1. What reporters are actually counting: rival definitions drive rival answers
There is no single federal definition of “mass shooting,” and major trackers use different rules. The Gun Violence Archive (used by CNN and others) defines a mass shooting as four or more people shot, injured or killed, excluding the shooter — a broad tally that produced hundreds of incidents in 2025 [5] [6]. The AP–USA TODAY–Northeastern “mass killing” database counts incidents with four or more killed, producing a far smaller number (17 mass killings in 2025) [4] [7]. Journalistic summaries that name top states typically use the broader GVA-based or similar tallies [5] [1].
2. Which states the reporting identifies as having the most incidents in 2025
Local and regional media roundups and data summaries published in 2025 repeatedly single out Texas, Illinois and California as the states with the highest number of mass-shooting incidents under the broader definition; those outlets placed national totals in the 325–381 range as late-year tallies [1] [2] [8]. Several outlets note that California and Texas also have very large populations, a factor that correlates with higher raw counts [1] [8].
3. Population and exposure matter — raw counts can mislead
Newsrooms and researchers warn that raw incident counts privilege large states. Reporting that lists Texas, Illinois and California as leaders also acknowledges population differences: California and Texas are among the nation’s most populous states, and Illinois ranks in the top six, so per-capita rankings can look different from raw counts [8] [1]. Available sources do not provide a consistent per-capita league table for 2025 within this packet of reporting.
4. Trends: fewer mass killings, but mass shootings still high by other measures
Multiple pieces note 2025 was unusually low for mass killings (four or more killed) — the AP–Northeastern database recorded 17 mass killings, the fewest since 2006 — even as broad-count mass-shooting trackers recorded several hundred incidents [4] [2]. Gun Violence Archive and other aggregators reported declines in mass-shooting totals compared with 2023–2024 highs, and GVA wrote mass shootings had fallen to “pre-COVID levels” by December 2025 [6] [2].

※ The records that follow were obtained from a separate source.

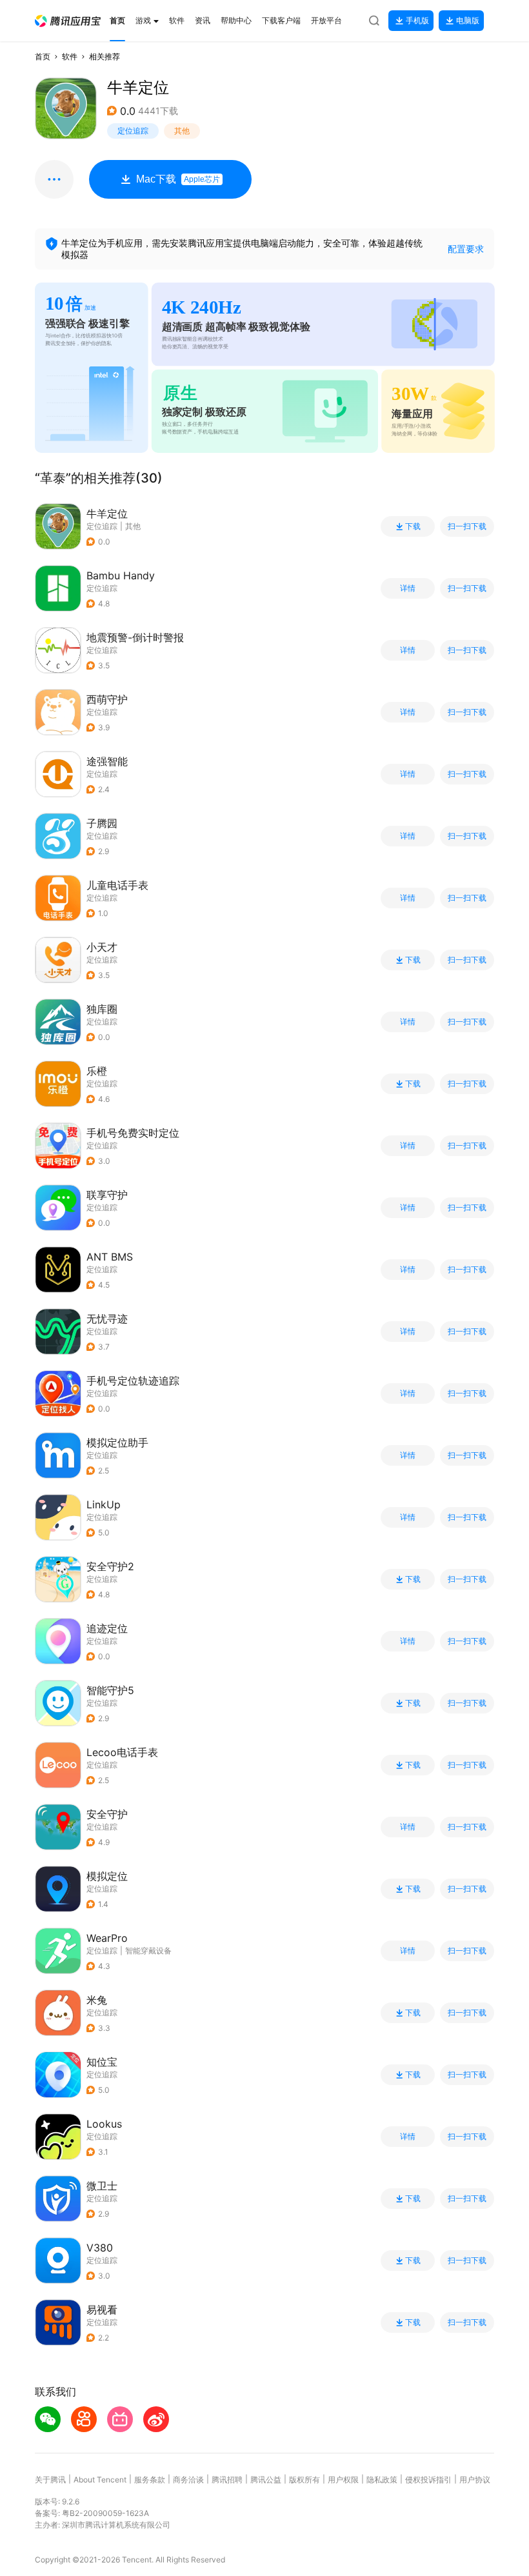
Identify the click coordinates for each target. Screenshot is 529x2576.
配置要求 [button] (466, 248)
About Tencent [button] (100, 2479)
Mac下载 (178, 179)
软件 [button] (69, 56)
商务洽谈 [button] (188, 2479)
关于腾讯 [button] (50, 2479)
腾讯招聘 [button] (227, 2479)
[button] (68, 21)
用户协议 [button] (474, 2479)
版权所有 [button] (304, 2479)
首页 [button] (42, 56)
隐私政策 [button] (381, 2479)
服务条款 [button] (149, 2479)
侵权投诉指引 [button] (428, 2479)
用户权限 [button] (343, 2479)
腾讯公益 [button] (265, 2479)
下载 (413, 526)
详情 (407, 588)
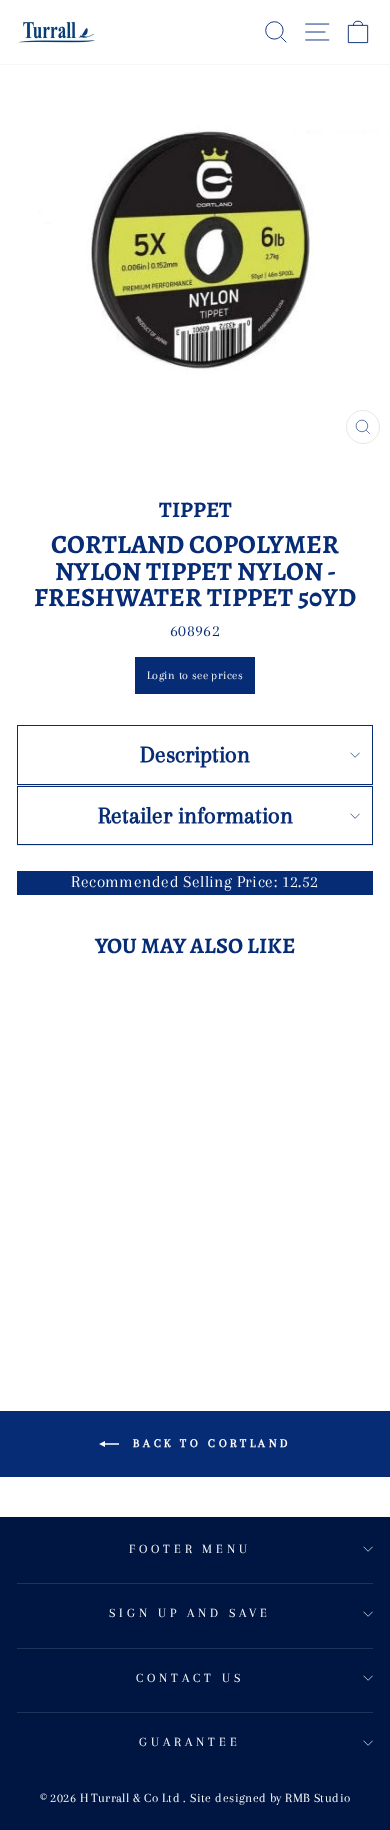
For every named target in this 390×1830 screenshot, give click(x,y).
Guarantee (190, 1742)
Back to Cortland (209, 1443)
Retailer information (195, 815)
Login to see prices (195, 675)
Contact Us (190, 1678)
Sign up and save (190, 1613)
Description (195, 754)
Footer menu (190, 1549)
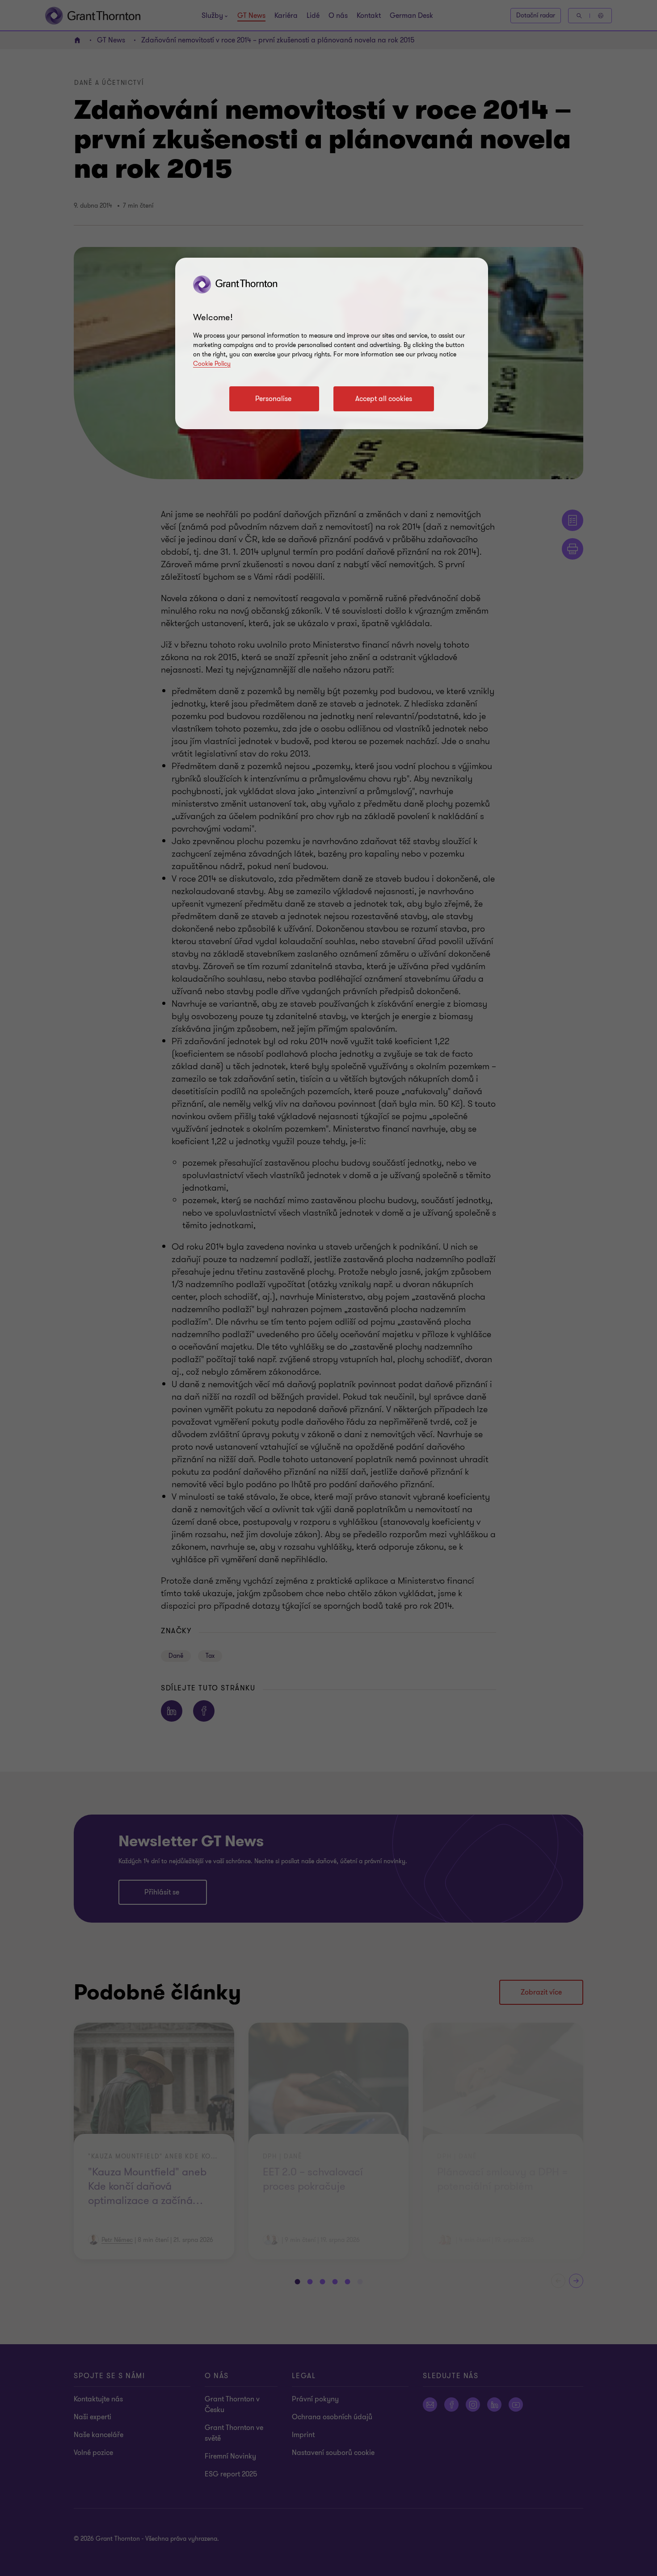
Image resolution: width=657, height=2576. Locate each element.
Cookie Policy (212, 364)
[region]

5. What researchers and journalists caution about interpreting the numbers
Experts quoted in the coverage say volatility and definitions make year-to-year comparisons fragile: a handful of incidents can swing totals up or down, and “regression to the mean” likely explains much of the 2025 dip in mass killings [9] [7]. The Rockefeller Institute and other research groups stress differences between “mass public shootings” (targeted public attacks) and broader mass-shooting tallies, and the factsheet work highlights that measurement choices materially change counts [10] [11].
6. Where the reporting leaves gaps and what to ask next
Available sources repeatedly state which states had the highest raw counts under common media definitions — Texas, Illinois and California — but they do not provide a unified, source-consistent per-capita ranking in the documents supplied [1] [8]. Available sources do not mention an authoritative federal breakdown by state using a single standardized definition for 2025; if you need per-capita comparisons or a state-by-state table from a single definitional approach, that specific compilation is not found in current reporting.
7. Bottom line for readers and policymakers
If your question is “which states had the most mass shootings in 2025” under the widely used four-or-more-shot metric, reporting and local data summaries point to Texas, Illinois and California as the top states in raw counts amid a national total in the mid-hundreds [1] [2]. If you mean “mass killings” (four or more killed), the landscape changes dramatically — 2025 recorded far fewer such events and state-level leaders are less salient in the AP–Northeastern database [4]. Always check which definition a source uses before comparing state rankings [3] [5].